Units 1–2: Earth Systems and Biodiversity

Biogeochemical cycles: carbon cycle (photosynthesis/respiration, fossil fuels), nitrogen cycle (fixation by bacteria, nitrification, denitrification), phosphorus cycle (no atmospheric component). Biomes: determined by temperature and precipitation. Biodiversity hotspots: high endemism + severe habitat loss. Ecosystem services: provisioning, regulating, cultural, supporting. Keystone species have disproportionate ecosystem impact. Island biogeography: larger islands and those closer to mainland have more species.

Units 3–4: Populations and Land/Water Use

Population ecology: exponential growth (J-curve) vs. logistic growth (S-curve); carrying capacity K. Age structure diagrams predict growth: wide base = fast growth. Tragedy of the commons (Hardin). Agriculture: irrigation drawbacks (salinization, aquifer depletion — Ogallala Aquifer). Deforestation consequences: soil erosion, flooding, biodiversity loss. GMO crops: benefits and controversies. Sustainable forestry: selective cutting vs. clear-cutting impacts.

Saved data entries
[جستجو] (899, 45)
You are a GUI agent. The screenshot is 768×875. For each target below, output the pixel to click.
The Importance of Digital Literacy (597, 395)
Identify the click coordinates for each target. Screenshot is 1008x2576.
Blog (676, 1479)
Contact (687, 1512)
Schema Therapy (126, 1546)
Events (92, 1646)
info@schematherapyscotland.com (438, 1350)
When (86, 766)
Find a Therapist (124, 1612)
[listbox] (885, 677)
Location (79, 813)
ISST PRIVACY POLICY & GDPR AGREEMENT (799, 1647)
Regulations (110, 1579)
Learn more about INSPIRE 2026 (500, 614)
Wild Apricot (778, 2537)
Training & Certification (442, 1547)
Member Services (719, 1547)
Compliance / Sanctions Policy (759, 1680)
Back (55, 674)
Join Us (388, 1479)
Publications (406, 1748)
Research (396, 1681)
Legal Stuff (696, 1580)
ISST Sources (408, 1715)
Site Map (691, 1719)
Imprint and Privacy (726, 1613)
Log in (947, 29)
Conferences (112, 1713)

## The task
Answer these questions from the environmental science notes:
1. Which biogeochemical cycle has no atmospheric component?
2. What two factors determine biomes?
3. What does a wide base on an age structure diagram indicate?
The data above come from a separate source.

## Answer for the task
1. The phosphorus cycle
2. Temperature and precipitation
3. Fast growth